Ajdovski gradec è una piccola collina alta 585 m all'ingresso di Bohinjska Bistrica. Nel suo poema Il battesimo presso la Savica la cantò il più grande poeta sloveno France Prešeren. È un sito archeologico molto antico, che rappresenta l'insediamento originario di minatori e siderurgici già nella prima età del ferro, 700 – 300 anni a.C. Su di essa sono visibili i resti delle fondamenta di edifici, fucine e forni fusori del ferro. La residenza Zois con l'orologio a torre sorge a Bohinjska Bistrica. Costruito fu nella seconda metà del XVIII secolo in stile neoromanico. Una particolare attrattiva è lo stemma sopra la porta d'ingresso. Serviva agli imprenditori siderurgici come edificio amministrativo e abitativo. Di fronte alla residenza, nel parco Zois, si trova l'orologio a torre di Zois. Lo fece erigere il barone Žiga Zois affinché gli operai siderurgici andassero al lavoro puntualmente, all'ora concordata. Una delle curiosità architettoniche più caratteristiche di Bohinj sono gli essiccatoi per il fieno e i pagliai. Un posto particolare spetta al gruppo di essiccatoi davanti al villaggio di Studor. Sorgono su terreno privato, che all'epoca dell'abolizione della servitù della gleba e della riforma agraria fu diviso tra i contadini di allora del villaggio di Studor. La divisione del terreno avvenne sulla mappa catastale con il righello, perciò le particelle sono molto strette e allungate. In questo modo nacque l'addensamento di essiccatoi – pagliai davanti all'ingresso del villaggio. Per la loro posizione, per l'interessante lavorazione da carpentiere e per l'insolito addensamento rappresentano una particolarità paesaggistica. La casa Oplen è una casa colonica di Bohinj di tipo allungato, che sotto un tetto comune unisce gli spazi abitativi e quelli rustici. È una delle poche case nelle quali è ancora possibile accendere il fuoco sul focolare della cucina nera. L'edificio è in muratura, combinato con il legno.
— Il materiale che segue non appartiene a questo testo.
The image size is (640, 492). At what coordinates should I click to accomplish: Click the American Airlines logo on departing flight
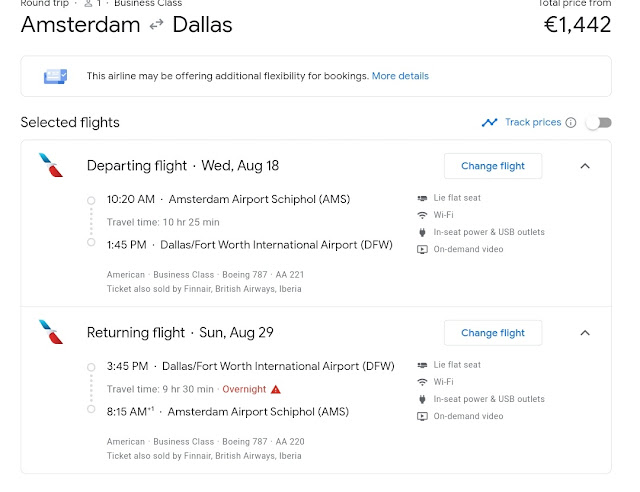coord(50,165)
A casa Godec a Bohinjska Bistrica dal 1979 sono visitabili tre collezioni museali permanenti:
Il museo della concia e il Piccolo museo della guerra del fronte dell'Isonzo 1915 – 1917.
Brevemente è presentata anche la vita dell'ex proprietario, eccellente sportivo ed eroe della lotta di liberazione nazionale, Tomaž Godec. Da conciatore diplomato riscattò con grande fatica la bottega del padre,e allo stesso tempo si occupò per tutto il tempo di sport. Fu un appassionato alpinista e un ottimo fondista – negli anni dal 1928 al 1933 fu membro della nazionale jugoslava di sci.Costruì anche il primo trampolino in Jugoslavia sul Polje a Bohinj.